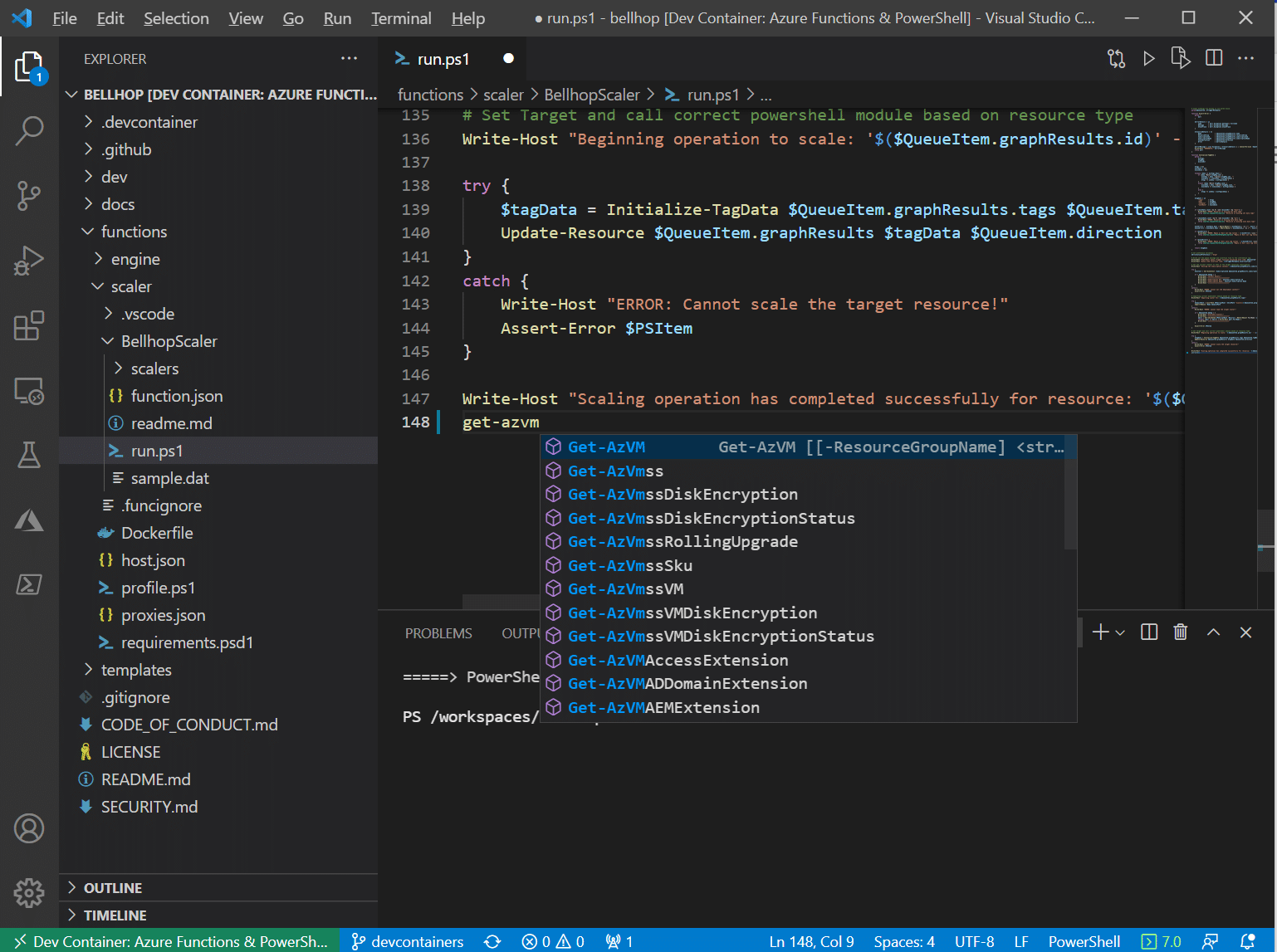This screenshot has width=1277, height=952.
Task: Select Get-AzVmssSku from the suggestion list
Action: point(630,565)
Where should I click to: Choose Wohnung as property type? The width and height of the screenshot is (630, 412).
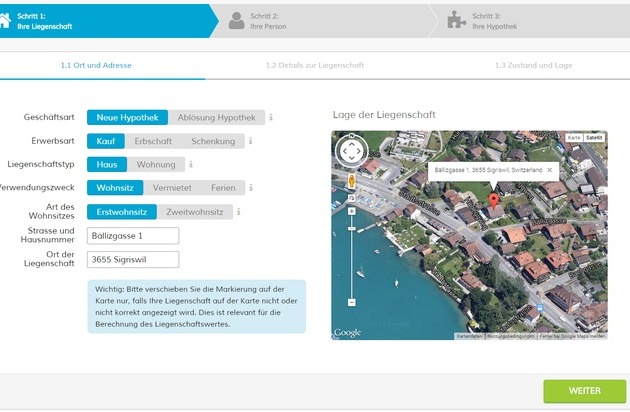pyautogui.click(x=155, y=165)

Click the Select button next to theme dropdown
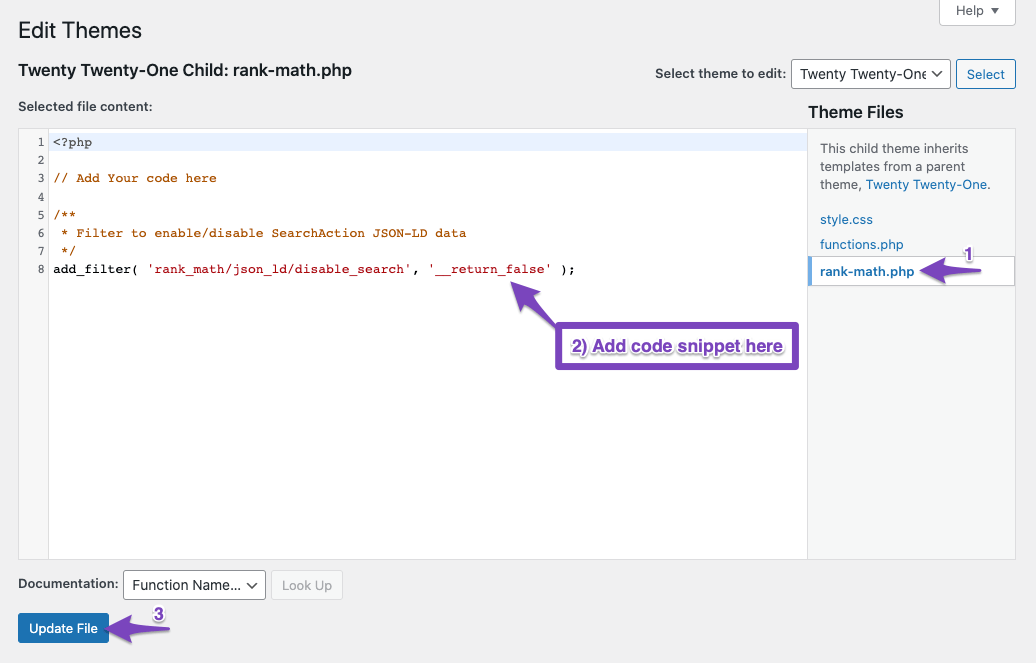(985, 73)
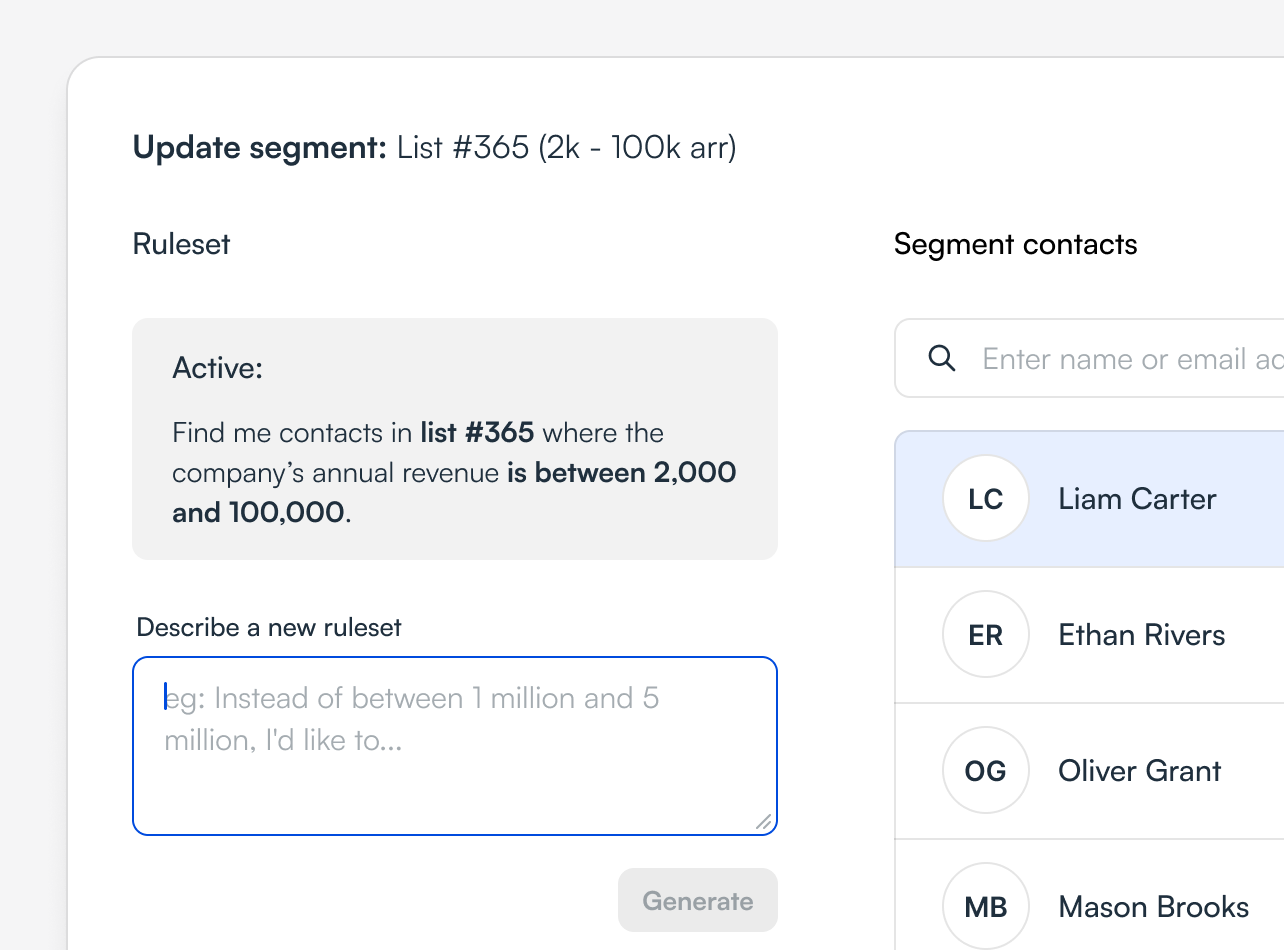Viewport: 1284px width, 950px height.
Task: Click the "Describe a new ruleset" field label
Action: click(269, 627)
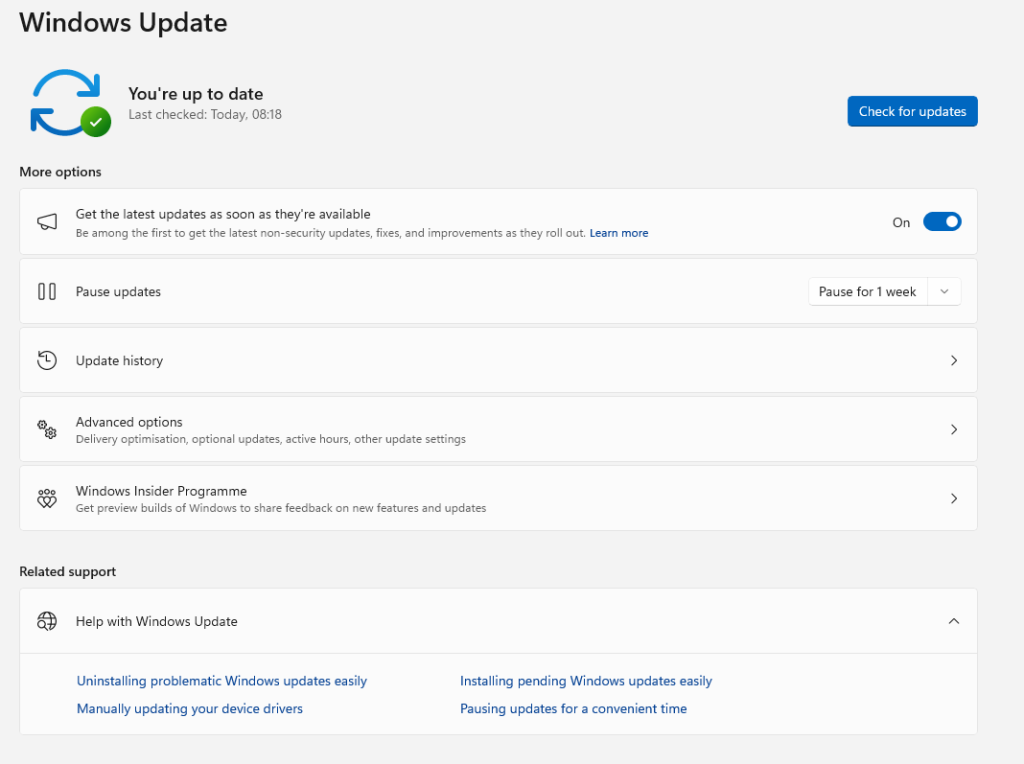Click the globe help icon for Windows Update
The width and height of the screenshot is (1024, 764).
pos(47,621)
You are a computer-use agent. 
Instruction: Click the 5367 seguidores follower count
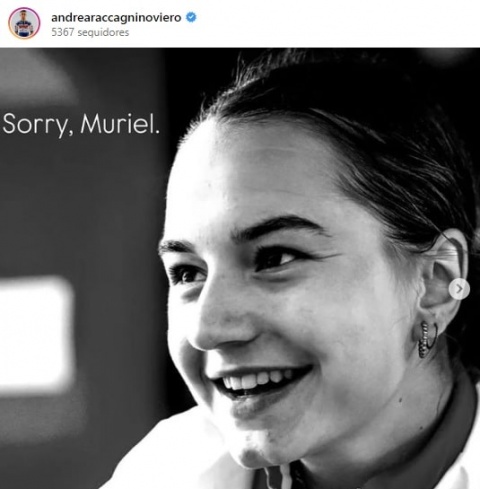[x=90, y=32]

----

Pictures are to be left out, and each line from the one that contains "You are a computer-use agent." through the end of the listing is to be copied exactly.

■ RESULT
You are a computer-use agent. 
Instruction: Click the 5367 seguidores follower count
[x=90, y=32]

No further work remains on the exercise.